あれやこれやと手を付けて、広く浅い知識を身に着けるのもどうかと思いますが…
それでもPython/Djangoしかまともにできないというのは弱みです。
Djangoは正直、メジャーではありません。
Youtubeで使われていたという話もありますが、おそらく太古の昔です。
基本的なCRUDの思想やwebアプリケーションの仕組みを学ぶのにはうってつけだと思います。
現場で使われる、Ruby on Rails や Spring Boot も学習したほうが良かったと後悔しています。
これからも継続して勉強します。
2. 就活・キャリア設計が甘かった
1~2年次の頃は「何とかなるだろう」という精神のもと、時間がすぎていきました。
3年間はあっという間です。
興味を持って手を動かさなければ、技術は身に付きません。
2年次からインターンに参加しましたが、正直なところ向いていないことが分かりました。
「趣味で好き」なのと「仕事にする」は大きく違うことがわかりました。
就活の際に本当にやりたい仕事だとは思えなくなってしまいました。
専攻している分野の業界に必ずしも働くわけではないことも頭に入れておいた方がよさそうです。
自分には向いていないかもしれませんし、途中でやりたいことが見つかるかもしれません。
興味を持ってひたすら手を動かすことに集中することが大事です。
技術力という貯金は消えることはなく、必ず就活やどこかで役に立ちます。
3. チーム開発での立ち回りが不十分
卒業年次の3年次では、卒業制作に取り組みました。
(実は現在進行形。

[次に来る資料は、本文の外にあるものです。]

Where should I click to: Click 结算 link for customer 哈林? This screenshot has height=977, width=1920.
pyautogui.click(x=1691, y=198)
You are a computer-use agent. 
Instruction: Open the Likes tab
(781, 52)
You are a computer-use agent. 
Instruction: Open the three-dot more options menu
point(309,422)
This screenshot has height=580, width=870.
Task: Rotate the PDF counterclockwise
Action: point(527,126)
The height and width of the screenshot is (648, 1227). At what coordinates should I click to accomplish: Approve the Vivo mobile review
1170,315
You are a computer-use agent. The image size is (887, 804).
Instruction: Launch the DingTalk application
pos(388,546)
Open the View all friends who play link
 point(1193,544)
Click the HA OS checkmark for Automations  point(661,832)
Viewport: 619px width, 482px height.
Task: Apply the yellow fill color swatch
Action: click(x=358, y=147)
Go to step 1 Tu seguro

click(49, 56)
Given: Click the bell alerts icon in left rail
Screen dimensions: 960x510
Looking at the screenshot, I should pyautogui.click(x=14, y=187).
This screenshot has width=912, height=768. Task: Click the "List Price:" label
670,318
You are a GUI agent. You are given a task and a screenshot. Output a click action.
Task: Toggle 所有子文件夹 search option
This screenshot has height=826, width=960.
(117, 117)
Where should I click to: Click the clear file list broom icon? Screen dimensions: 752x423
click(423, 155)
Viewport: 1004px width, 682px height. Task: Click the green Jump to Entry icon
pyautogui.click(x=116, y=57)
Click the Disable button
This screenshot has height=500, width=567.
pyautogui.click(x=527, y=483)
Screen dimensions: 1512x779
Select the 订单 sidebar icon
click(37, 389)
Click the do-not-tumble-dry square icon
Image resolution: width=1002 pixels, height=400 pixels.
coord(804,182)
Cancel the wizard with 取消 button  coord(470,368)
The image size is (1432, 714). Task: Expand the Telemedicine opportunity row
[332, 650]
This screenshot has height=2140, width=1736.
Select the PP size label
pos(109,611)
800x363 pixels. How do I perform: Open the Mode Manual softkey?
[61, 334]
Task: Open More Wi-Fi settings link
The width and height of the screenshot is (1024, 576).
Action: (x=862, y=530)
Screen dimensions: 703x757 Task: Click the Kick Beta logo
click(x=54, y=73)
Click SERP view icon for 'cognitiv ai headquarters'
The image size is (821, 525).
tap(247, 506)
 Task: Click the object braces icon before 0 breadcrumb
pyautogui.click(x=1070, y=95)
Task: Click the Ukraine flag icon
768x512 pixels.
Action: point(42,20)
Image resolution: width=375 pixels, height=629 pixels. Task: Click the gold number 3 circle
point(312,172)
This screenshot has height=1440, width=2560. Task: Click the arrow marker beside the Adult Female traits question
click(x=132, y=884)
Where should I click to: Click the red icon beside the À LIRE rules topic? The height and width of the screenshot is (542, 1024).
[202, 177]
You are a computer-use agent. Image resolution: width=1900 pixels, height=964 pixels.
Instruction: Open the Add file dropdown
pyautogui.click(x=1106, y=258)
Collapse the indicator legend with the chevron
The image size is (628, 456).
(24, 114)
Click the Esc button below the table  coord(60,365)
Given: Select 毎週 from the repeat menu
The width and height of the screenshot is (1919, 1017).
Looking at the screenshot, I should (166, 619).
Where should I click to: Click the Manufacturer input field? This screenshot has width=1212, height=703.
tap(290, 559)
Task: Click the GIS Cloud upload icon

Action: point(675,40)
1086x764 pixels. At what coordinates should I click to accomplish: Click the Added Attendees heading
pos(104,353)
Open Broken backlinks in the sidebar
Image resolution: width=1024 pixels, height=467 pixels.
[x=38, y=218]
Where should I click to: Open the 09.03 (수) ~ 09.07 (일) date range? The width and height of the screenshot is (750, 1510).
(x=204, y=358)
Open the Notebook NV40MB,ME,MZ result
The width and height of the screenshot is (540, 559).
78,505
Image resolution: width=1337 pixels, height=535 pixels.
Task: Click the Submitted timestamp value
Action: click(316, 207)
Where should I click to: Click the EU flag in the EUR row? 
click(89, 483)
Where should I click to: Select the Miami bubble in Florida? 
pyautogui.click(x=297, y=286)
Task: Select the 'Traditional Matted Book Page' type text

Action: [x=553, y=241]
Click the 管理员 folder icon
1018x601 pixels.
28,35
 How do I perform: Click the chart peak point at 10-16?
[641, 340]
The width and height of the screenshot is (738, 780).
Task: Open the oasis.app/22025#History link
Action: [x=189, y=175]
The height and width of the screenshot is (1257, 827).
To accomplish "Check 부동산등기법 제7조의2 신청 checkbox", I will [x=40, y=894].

)
チーム開発は個人開発とは大きく異なります。
仕事を割り振り、全体を俯瞰しながらスケジューリングする必要があります。
仕事内容的にはProjectManagerに近いです。
チームメンバーの個々のスキルをくみ取って、仕事を振るというのができず課題です。
ITスクールが「向いている人」「向いていない人」
やる気がなく、自走ができない人は向いていません。
学費を払うだけ払って、何もスキルは得られません。
反対に向いている人は、技術に興味があり自走できる人です。
端的に言ってしまうと、これだけです。
間違いなく、興味を持って継続できる人は向いています。
在学中有意義に過ごすために(まとめ)
長くなってしまいましたが、まとめます。
あくまでも学校は道具にすぎません。
利用するもしないも、自分自身にかかっています。
授業を受けていても、技術力は身に付きません。
実際に手を動かしてみて、取り組まないといけません。
周りの友人、教材…etc
使えるものは何でも使った方がいいです。
インターンやイベントにも参加すると何かしら収穫があると思います。